La crise de la dette et les mesures d'austérité budgétaire n'ont pas épargné l'Hexagone.

La Banque de France prévoit une contraction de l’économie de l’Hexagone de 0,1% à l’issue du deuxième trimestre. Les perspectives laissent présager un recul de la croissance de 0,1% supplémentaire au troisième trimestre. «En juillet, l’activité s’est légèrement contractée en raison principalement du ralentissement observé dans les secteurs de l’automobile et du textile» a précisé la Banque de France.

La France devrait donc tomber en récession au cours des prochains mois à venir. 

En cela, il sera vraisemblablement difficile d’atteindre pour l’ensemble de l’année la cible fixée par le gouvernement de 0,3% de croissance.

Cette annonce s’inscrit en droite ligne avec les récentes statistiques économiques qui montrent une détérioration de la toile macroéconomique à  la fois en France mais aussi dans les autres grands pays européens que sont le Royaume-Uni et l’Allemagne.

Pour ce qui est de la France elle-même, le déficit du commerce extérieur s’est fortement creusé en juin pour atteindre 5,99 milliards d'euros, son niveau le plus élevé en quatre mois, a avancé le ministère du Commerce extérieure aujourd’hui.

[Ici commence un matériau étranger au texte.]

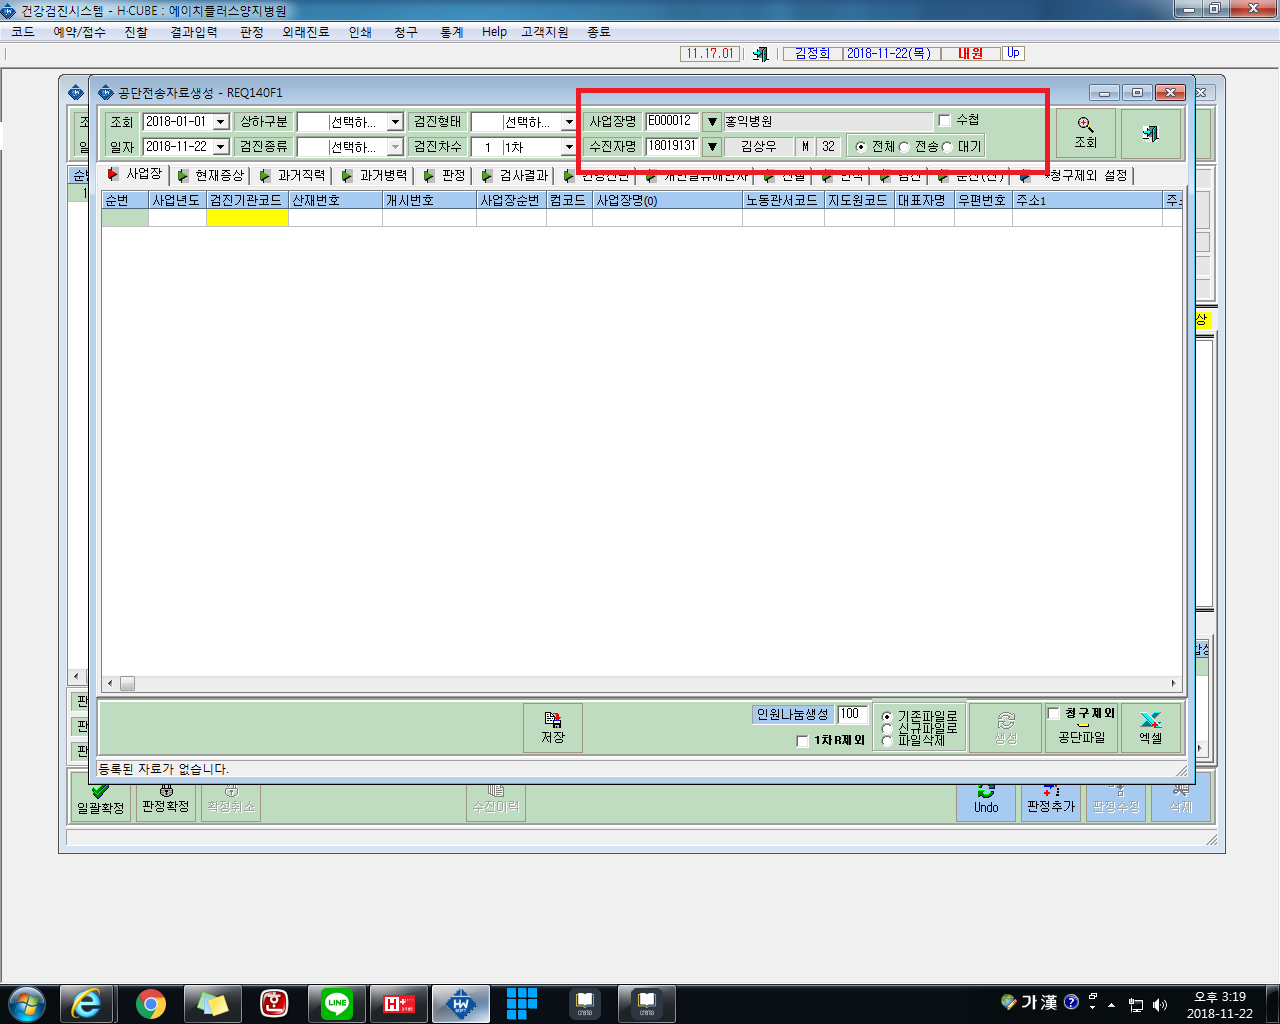
Task: Choose the 신규파일로 radio option
Action: [x=886, y=728]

En Allemagne les derniers chiffres sur les commandes à l’industrie et sur les importations et exportations confirment un sensible essoufflement de la dynamique économique dans la première puissance européenne.

Le gouvernement de François Hollande doit faire état de son estimation préliminaire pour la croissance du pays au deuxième trimestre jeudi prochain.